Vu depuis la rue, voici un lieu en apparence très banal. Son nom ne donne aucun indice : Tayēr + Elementary. Ça pourrait ressembler à un café de quartier vaguement branché avec ce long comptoir en bois clair et le menu graphique inscrit au-dessus. C’est là qu’Alex Kratena et Monica Berg (autre pointure de la mixologie) ont ouvert leurs bars. Au pluriel, car le premier, blanc et lumineux, en cache un second situé à l’arrière.
Pas du tout dans la veine speakeasy, mais dans un esprit d’atelier, fonctionnel et élégant. Avec un grand comptoir en U encadrant une zone de préparation et, sur de belles étagères en bois, des flacons tous identiques et sans marque. Alex Kratena est né à Brno, dans l’actuelle Tchéquie. Mais c’est en Tchécoslovaquie qu’il grandit, quand le pays était encore sous régime communiste – la Tchécoslovaquie ne sera divisée qu’en 1993. Alex n’est pas un ado facile, pas très bon élève. Il rêve d’ailleurs.
Aux quatre coins du monde
« Voyager, c’était le rêve de ma génération qui est la dernière à avoir connu le communisme, la première à vivre le passage à la démocratie puis au capitalisme. Il était alors impossible de partir en vacances en famille. Pour sortir du pays, il fallait que l’un d’entre nous y reste, garantie que nous reviendrions », raconte-t-il. Comme beaucoup de jeunes qui doivent gagner leur vie, il travaille le soir dans des bars et les restaurants. Dans sa ville, puis finalement (ou enfin !) à New York, où il enchaîne les petits boulots. Alex Kratena ne tient pas en place, il part à Tokyo, revient en Europe et débarque à Londres. Pour deux semaines, pensait-il. « C’était au milieu des années 2000, alors que ça commençait à bouger dans les bars, surtout du côté de Notting Hill, avec Agostino Perrone, au Montgomery Place, et Charles Vexenat, au Lonsdale. »

Enregistrements:
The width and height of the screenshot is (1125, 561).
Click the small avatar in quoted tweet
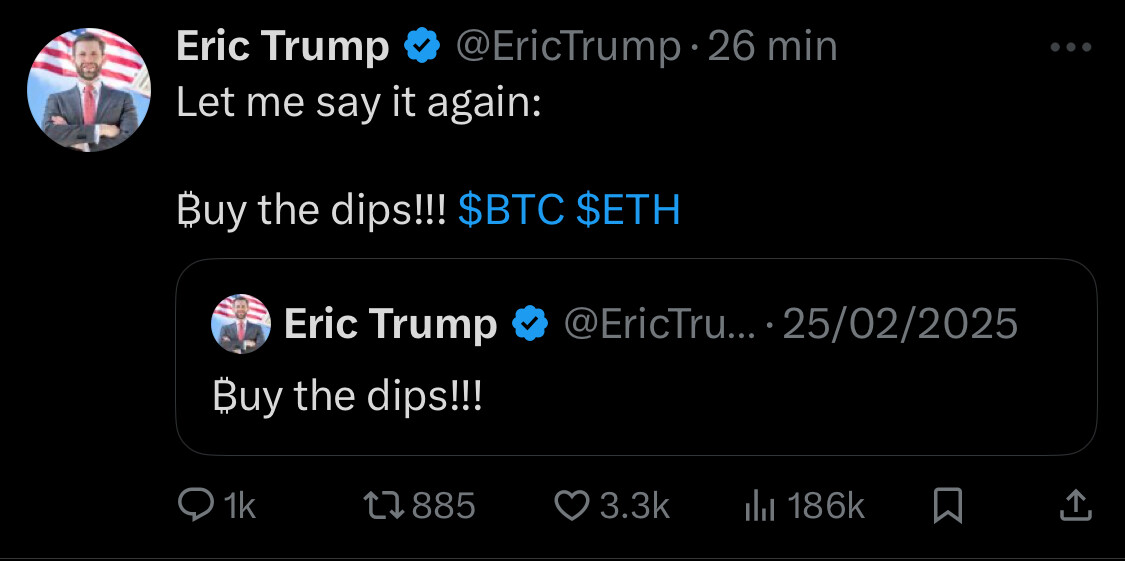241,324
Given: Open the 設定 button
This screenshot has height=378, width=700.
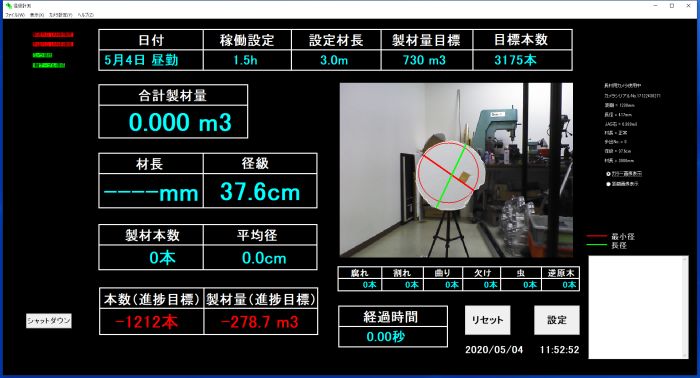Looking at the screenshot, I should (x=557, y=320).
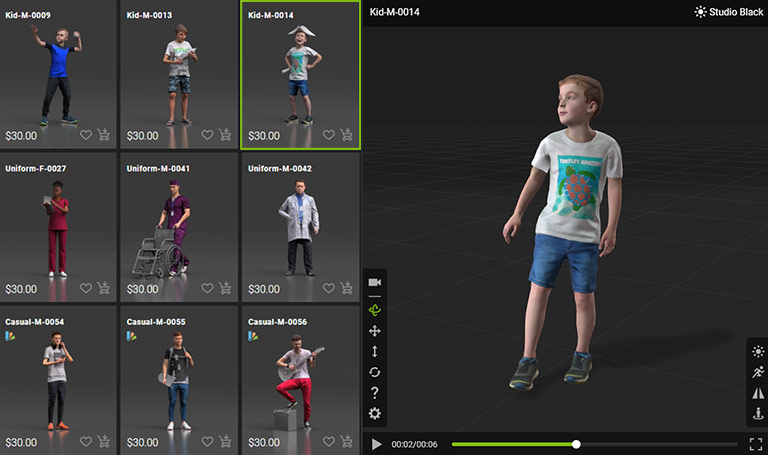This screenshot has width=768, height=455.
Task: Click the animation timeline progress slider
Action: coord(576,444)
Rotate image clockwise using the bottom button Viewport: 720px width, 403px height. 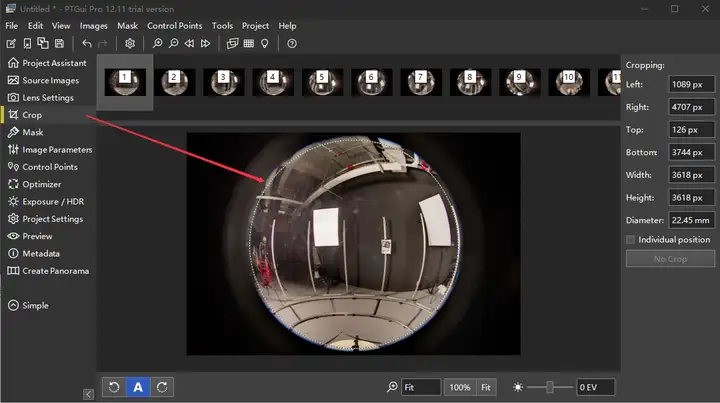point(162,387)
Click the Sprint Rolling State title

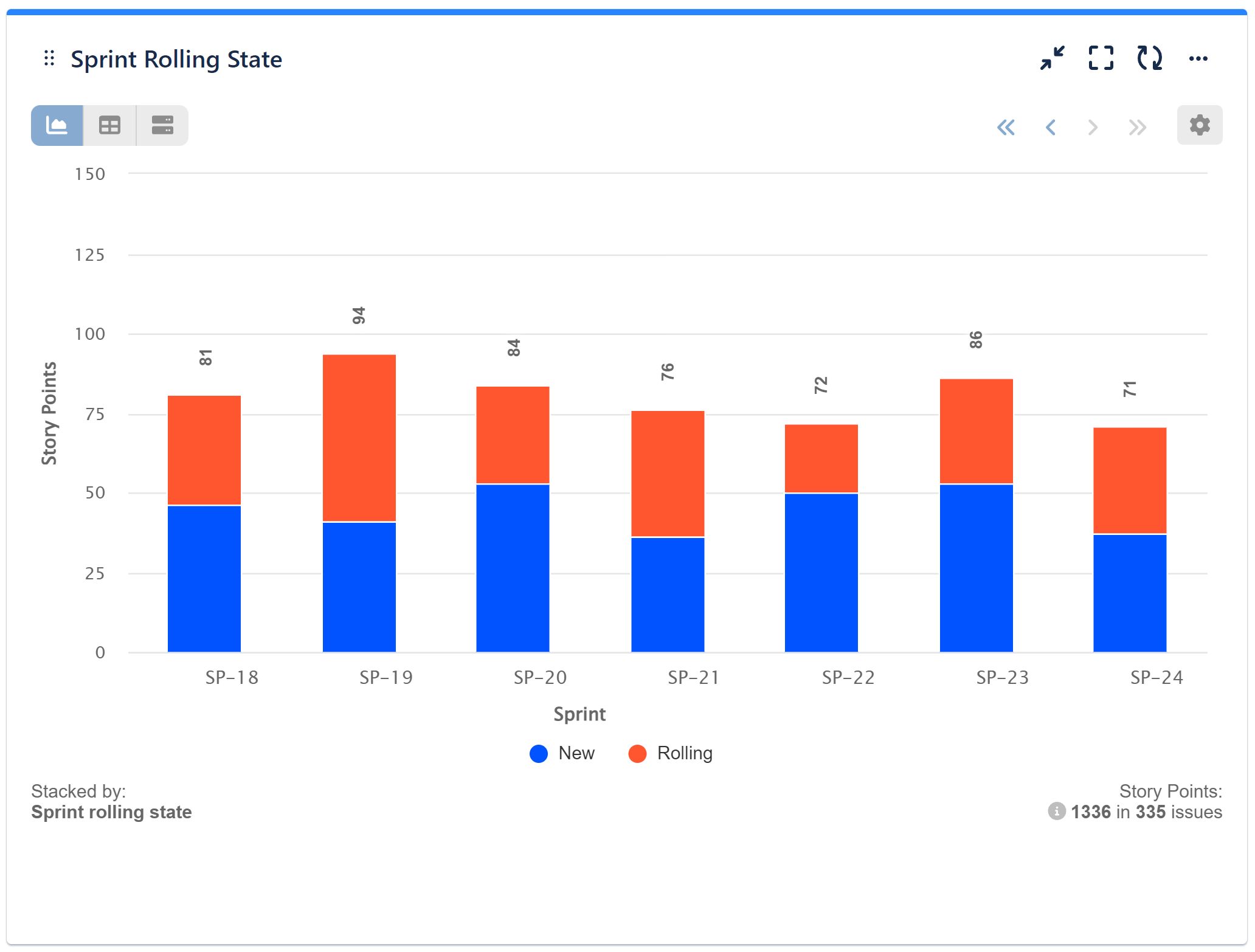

Liste des tâches:
[A] Selon le texte cité, dans quelle ville Alex Kratena est-il né ?
[B] Comptez les lignes des enregistrements qui contiennent le mot « Click », en tenant compte de la casse, et donnez seulement le nombre.

Réponses aux exercices:
[A] À Brno, dans l'actuelle Tchéquie.

[B] 3